That was the question the breeder asked me before handing Tobi over to me on the sunny Friday morning in September. “Are you ready”? Me, feeling very confident, told her I was more than ready and was excited to take him home. Looking back, I know what she meant and it was a tongue in cheek type of question.
I had done this before, of course I was ready. I had Rudi from the time he was a puppy….but I didn’t think about the fact that it had been over 13 years since I’d had a puppy in the house. And this time, I was doing it single handedly. I was married at the time I had Rudi and it was probably easier.
But still and all, my mom and I drove back to Virginia Beach from Suffolk just cooing over how cute he was. Probably weighed what a little sack of potatoes weighed. He was a little guy, very soft and sweet.
So here we are 7 1/2 weeks later. I didn’t forget about you guys, my readers. Let’s just say, I’ve been a little busy to say the least. HAHA!
Puppies are work! Let me start by saying that. I can’t recall how many times I said to myself, “Tobi, you are lucky you are so cute”. Why? Let me tell you why:
You forget about the chewing…and I mean constant chewing on your fingers, hands, toes, shoes, rugs, baseboards and even a brick fireplace.
You forget you are getting up every two hours to let them out for potty (I crate train my pups)
You forget you can’t always sit and watch a full TV program without looking for a missing puppy somewhere in the house. And when it’s quiet…something is wrong.
You forget how much carpet cleaner you’ll go through during the potty training stage.
You forget that they have some tummy upset when coming home so for a couple weeks I battled with his stomach on what would settle best for him. Plus, German Shepherds are notorious for having sensitive digestive systems. There were days I was picking up take out for myself while I was standing over a stove cooking boiled chicken and rice for him when he was having a bout of diarreah. That was no fun!
You forget about how tired you will be during work because you feel like you’ve been up all night with a newborn (well, essentially, you have been).
Did I say anything about chewing…let me narrow it down by saying “SHARK TEETH”! I thought I bought a puppy but geez there were times I though a mini alligator was running through my home.
So that’s just a tidbit of what’s been going on.

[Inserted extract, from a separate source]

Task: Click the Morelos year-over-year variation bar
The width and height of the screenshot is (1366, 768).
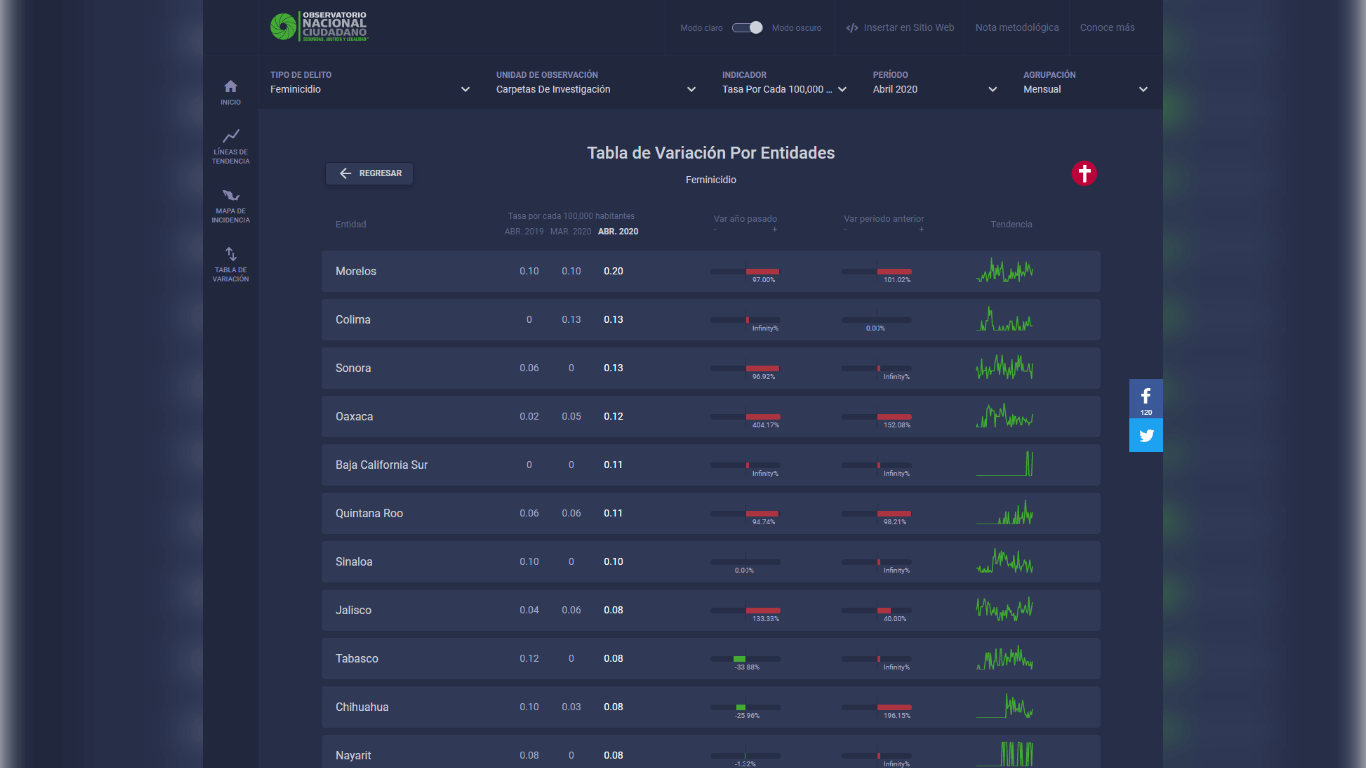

Not to mention the money being spent on toys, beds, crates, food, vet appointments. It adds up.
I’ve tried to keep weekly pictures posted on FB so everyone can see how big he’s getting…and very fast.
He will be 4 months old next week and already over 30lbs. His daddy was a big boy so I’m sure I’m going to have quite the large companion sitting at my feet one day.
Like I said…a puppy is work. But then there is the flip side of the coin. They are looking at everything brand new. They are babies and it’s up to me to teach him what I expect from him. Being a German Shepherd he picks up pretty quickly but he will be headstrong for sure.
I had him enrolled in puppy obedience at 10 weeks and he knows sit, stay, come, shake, down and we are working on not greeting every passerby with his playful puppy biting or jumping on them. It’s a work in progress but it’s something to be proud of when you see it click in his head and he obeys a command. I am responsible for that and it’s a really cool thing to watch transpire over time.
Another thing Tobi does, which is just precious, is buries his face in my neck and falls asleep. I know one day he will probably be too old for that but it’s those moments that can’t be recaptured or even put into words. A little, living creature that was taken from his birth mom and littermates now sees me as his Momma and is content to sleep on my shoulder.
I’ve done my very best to not compare Tobi to Rudi. I haven’t been 100% successful at times and then I feel guilty but I’m sure everyone goes through it at some point or another after they lose a pet and resign to getting another. The brain remembers things that will come to the surface and I’ll think “I don’t remember going through all of this with Rudi”. But I probably did. That was 13 years ago! This little guy definitely has his own personality and it makes me smile.
So, when I think back to Leslie’s question a little over 7 weeks ago, “are you ready”? I couldn’t imagine leaving without him even if I didn’t think I was ready. In just this short amount of time, he’s filled such a void in my life and once again there is unconditional love in my home. That’s a feeling like none other.
Tobi was a very unexpected decision in my life but God knows what we need even when we aren’t aware. Even when we think we need something completely different. He gives us what he knows is best for us. And what’s better than man’s best friend…the unconditional love of a dog.
And the name Tobi came to me at the last minute before picking him up that day. I was looking around on the internet and discovered that Tobias means “the goodness of God”. I have been blessed and I knew this was a perfect name for a puppy to carry through life. God has always been good to me and “Tobi” will always be a constant reminder of that.